The above doesn't show the true colors of the painting, completely. In the scan shown above, the yellow is strong and the eye appears to be more green than blue. In the actual painting, the yellow area around the eye is more flesh colored and the eye is definitely blue.
(At least it looks that way, to me. One of the problems with AMD is that people have problems distinguishing colors such as dark blue from black. I always thought that was part of aging and that most people have it after a certain age. I've had that trouble with my clothes, especially, for quite a few years. If I take them into sunlight, I can tell which socks are blue and which ones are black, but in normal light that is hard to differentiate. Since I learned that I had AMD, I find that I also have trouble sometimes with colors like light beige and lavender. It could be the cataracts as well as the AMD, not to mention that little muscle in the eye that becomes slow to focus as we age, and was the cause for me having to get reading glasses and bifocals about 20 years ago. Now, I'm reading things, except for very small print, without glasses. At least I can when I am close to what I am reading and there isn't too much waving, distortion, blurring, bright lights, or that annoying purple spot that sometimes appears in the middle of what I am trying to see.)

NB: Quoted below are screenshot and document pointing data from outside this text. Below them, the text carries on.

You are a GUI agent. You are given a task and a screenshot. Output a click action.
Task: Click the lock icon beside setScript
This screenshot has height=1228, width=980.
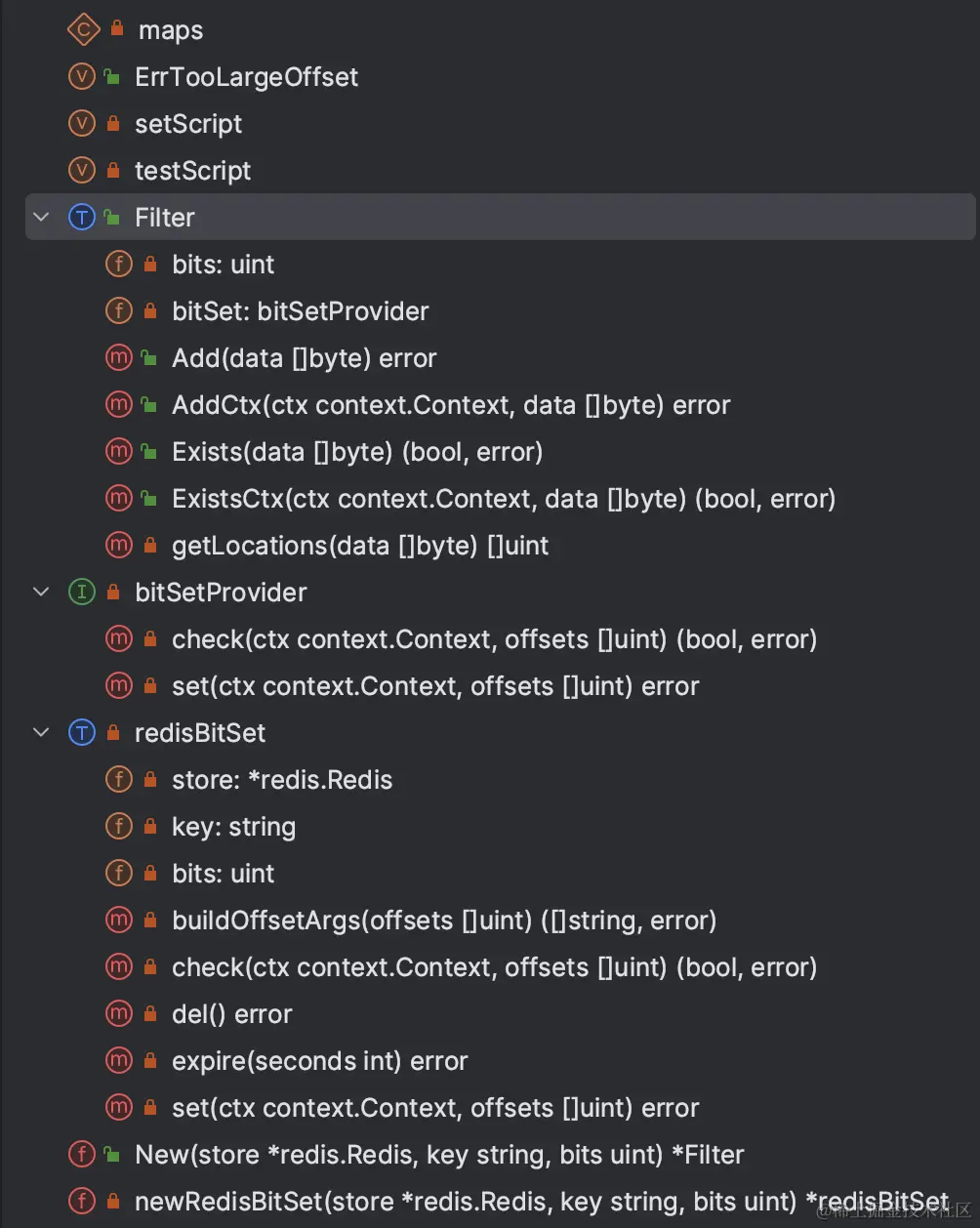pyautogui.click(x=113, y=124)

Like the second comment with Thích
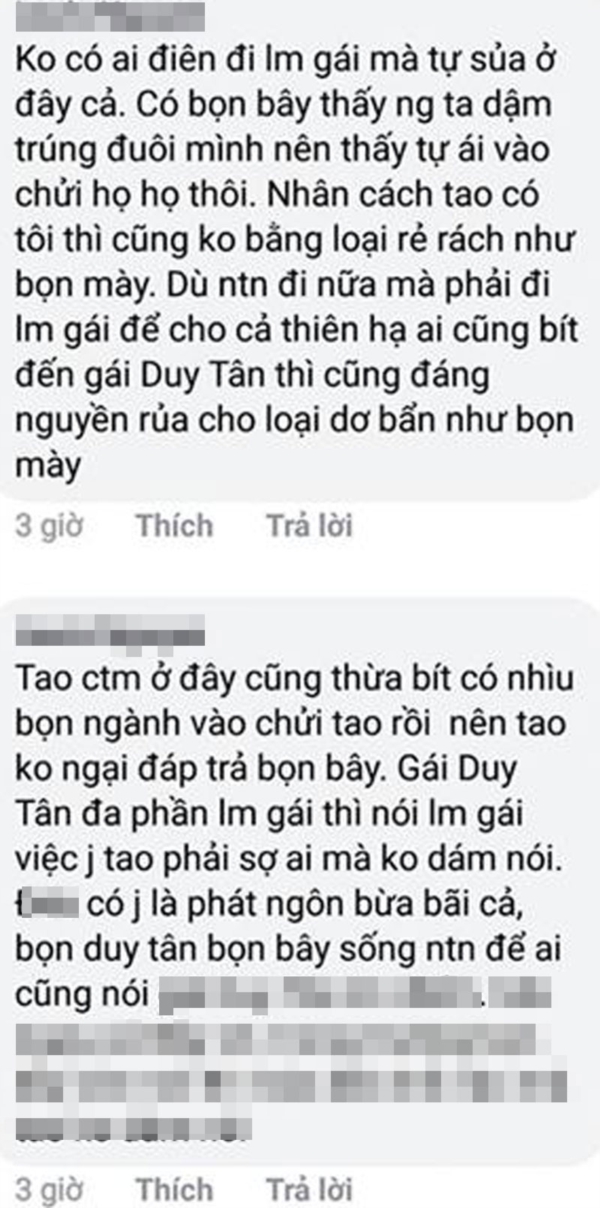175,1189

Most of the time, when I scan a painting, if it is small enough, I just put the original on my scanner. For larger things, I either scan them in parts or scan photos. On my computer, the colors are more true. I've noticed that when I add them to the blog, occasionally, the colors are a bit different. I will try to note a difference when I post.
It would be interesting to find out if others have had similar experiences when they had injections in the eye. Could it have been the medicine, as the doctor had said about the bubbles? Or perhaps this was something akin to the out of body experience I had when I had surgery a few years earlier. I wasn't anesthetized during this event, though. I did have eye numbing medicine put in several times. Other people had told me that they would probably give me something to calm me down and relax me before they started, but that didn't happen for me. I told them I was scared and the doctor only answered that this was normal, and went on about what he was doing. He seemed to be an excellent doctor, and highly prepared and skilled.